Il Polittico monumentale e dalla severa compostezza, simmetria delle scene

Pietro Lorenzetti, Polittico, anno 1310.
Tavola dipinta e doratura. Arezzo, Pieve di Santa Maria.

Simmetrie, posizionamenti delle figure, rigido protocollo pittorico, studio geometrico delle campiture che devono ospitare le figurazioni. Centrale è la Madonna con il Bambino. Lei, con gli occhi, cerca l’osservatore che guarda il Polittico. Il Bambino la osserva in parvenza giottesca. I personaggi che le sono intorno nei fondi dorati, e dipinti progressivamente diminuiti, dimensionalmente nei vari registri. Il Polittico trecentesco risponde con le sue losanghe, cuspidi, archi e capitelli in logge che si aprono, in rilievo, e infine dorati in quella scenica armonia monumentale: un certo tipo di pittura epica di aspirazione semantica. I personaggi dipinti sono riconoscibili dai simboli e dagli indumenti che indossano, prestigio e sapienza, corollano L’Annunciazione e gli angeli poiché  sono invece intesi severi nella loro morfologica postura, attenti e concentrati ad assolvere ruoli e funzioni al cospetto della Madonna con il Bambino. Ma che solo loro si concedono nel gioco e negli sguardi compiacimento e tenui sorrisi nel muovere poi le braccia (soprattutto la Madonna) per creare così una dinamica gestuale. Le pieghe del prezioso tessuto elegantemente tenuto nel suo lembo dalla mano da Maria. Delicatezza e tenerezza, compostezza e sapienza riconoscibili dai simboli. Esiste un contratto sulla commissione dell’opera d’arte stipulato il 17 aprile 1320 tra il vescovo Guido Tarlati e Pietro Lorenzetti.

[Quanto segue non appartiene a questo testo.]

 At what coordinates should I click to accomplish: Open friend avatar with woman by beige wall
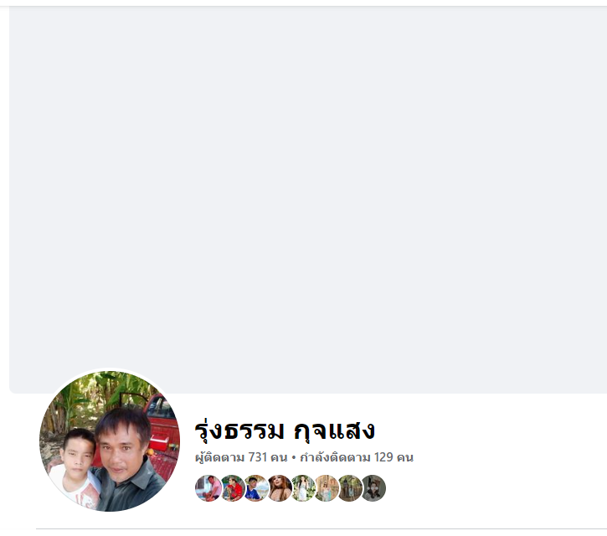pyautogui.click(x=327, y=488)
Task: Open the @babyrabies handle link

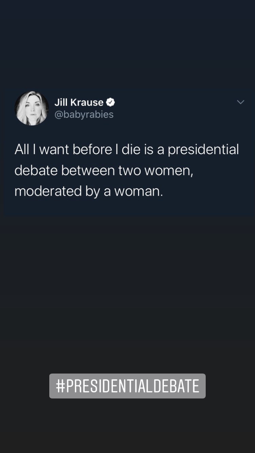Action: click(x=84, y=114)
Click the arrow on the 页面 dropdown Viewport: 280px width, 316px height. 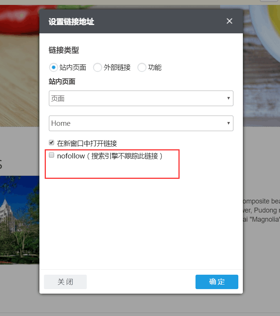pyautogui.click(x=228, y=99)
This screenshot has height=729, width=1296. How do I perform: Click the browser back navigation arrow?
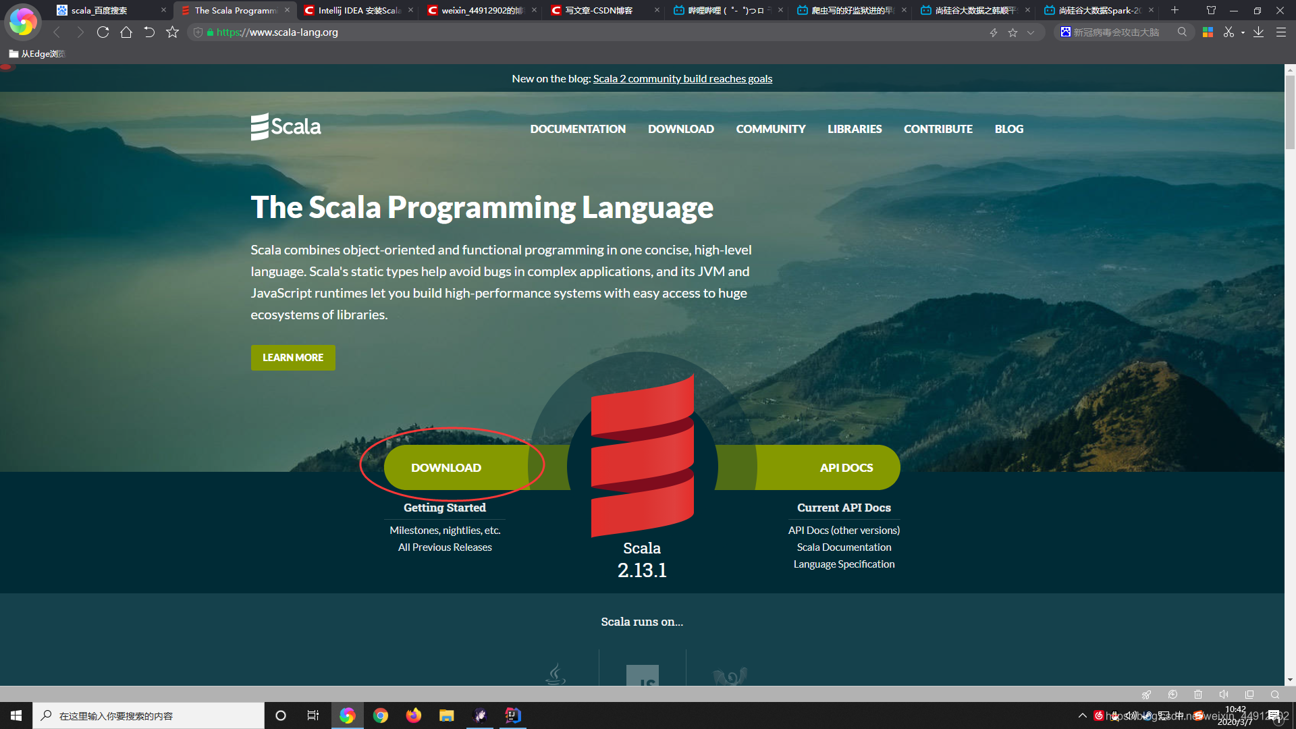(55, 32)
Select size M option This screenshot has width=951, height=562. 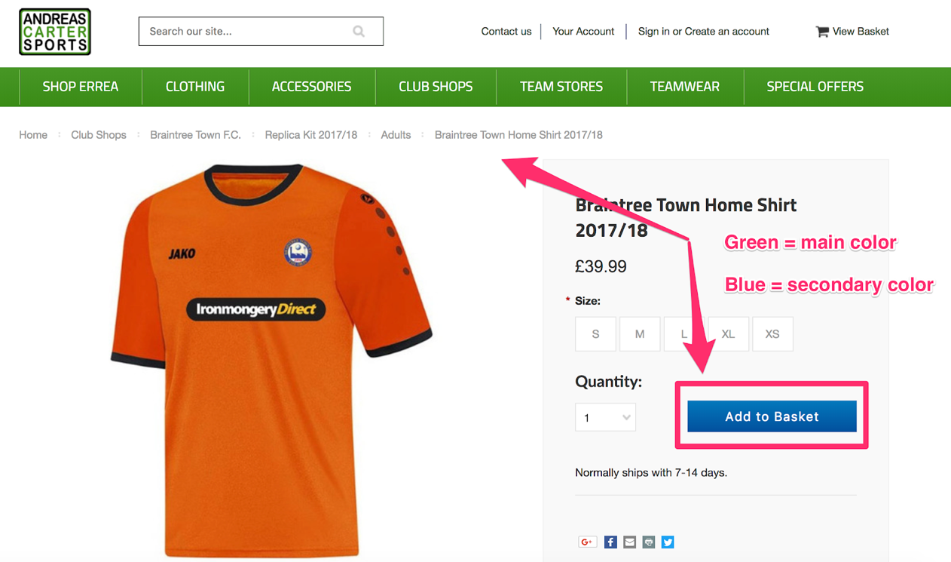click(x=640, y=333)
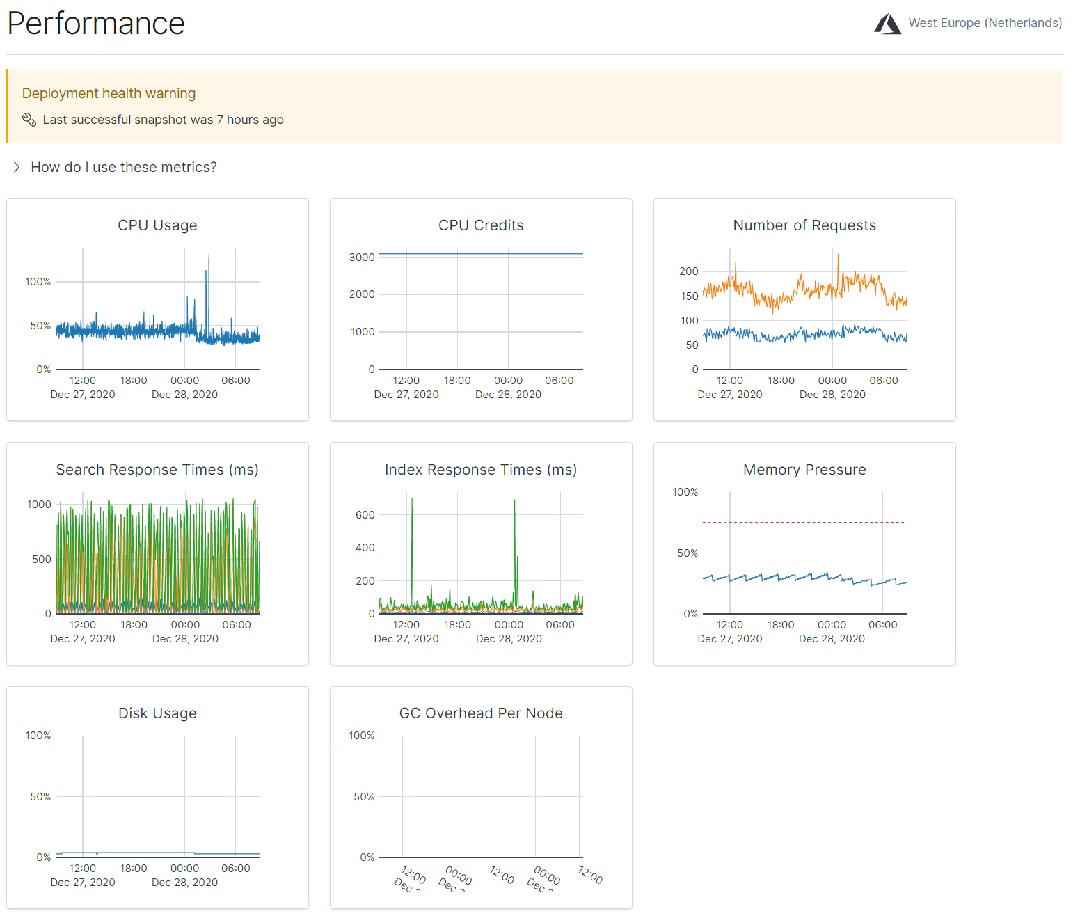The image size is (1080, 918).
Task: Click the Search Response Times chart
Action: click(157, 557)
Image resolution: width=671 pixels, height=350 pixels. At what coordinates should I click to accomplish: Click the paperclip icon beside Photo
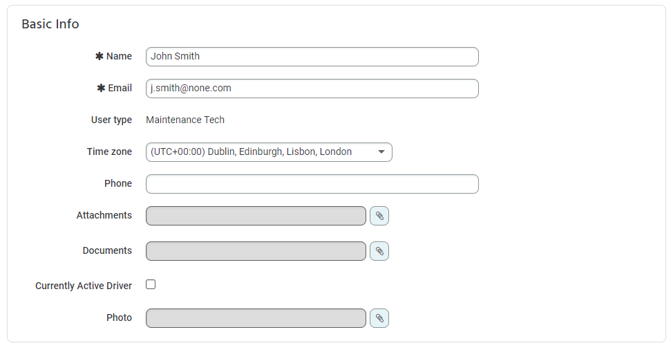tap(379, 318)
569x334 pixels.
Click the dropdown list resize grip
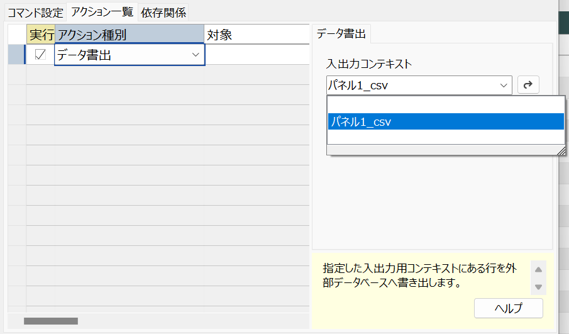coord(561,150)
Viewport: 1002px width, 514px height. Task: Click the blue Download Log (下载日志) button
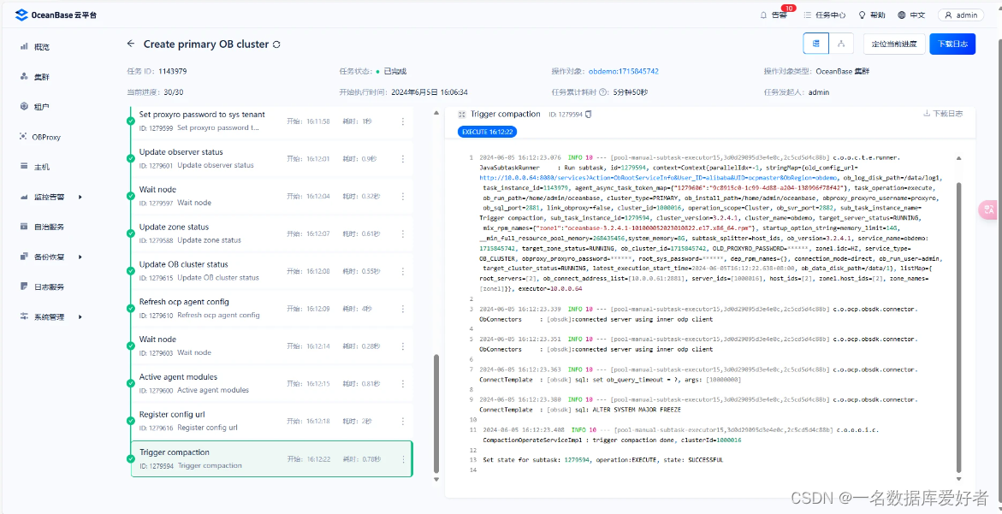tap(952, 44)
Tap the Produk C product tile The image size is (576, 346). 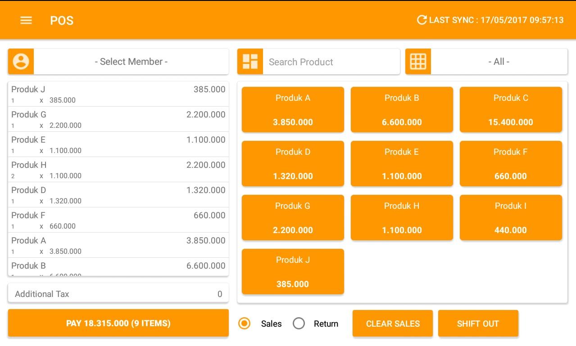[511, 110]
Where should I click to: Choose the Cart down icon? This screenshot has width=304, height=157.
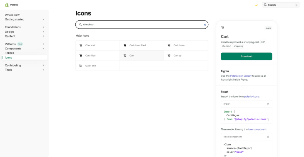(x=186, y=45)
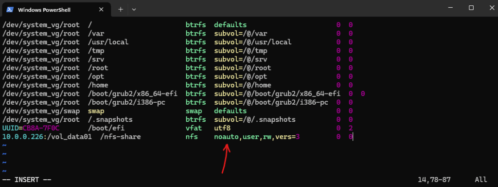Click the vfat filesystem type
Image resolution: width=498 pixels, height=187 pixels.
tap(194, 129)
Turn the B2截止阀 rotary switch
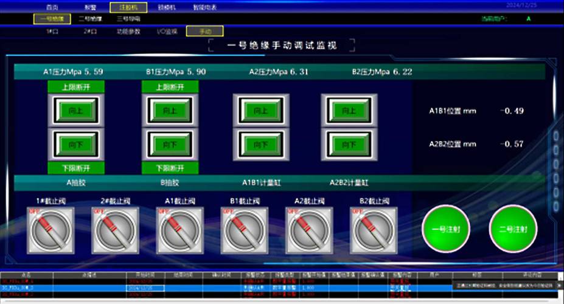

Le figure dei santi, la predella dipinta e le lesene terminanti con pinnacoli che intervallano le pale, costituiscono un’armonica visione della tempera su tavola di h. cm 315,5 x 293,6. I personaggi: Madonna con il Bambino tra i santi Donato, Giovanni Evangelista, Giovanni Battista e Matteo (sopra). Santi Giovanni e Paolo, Vincenzo e Luca, Annunciazione; santi Jacopo Maggiore e Jacopo Intercisus, Marcellino e Agostino (nelle cuspidi); Santa Reparata, Santa Caterina, Madonna Assunta, S. Orsola e S. Agata.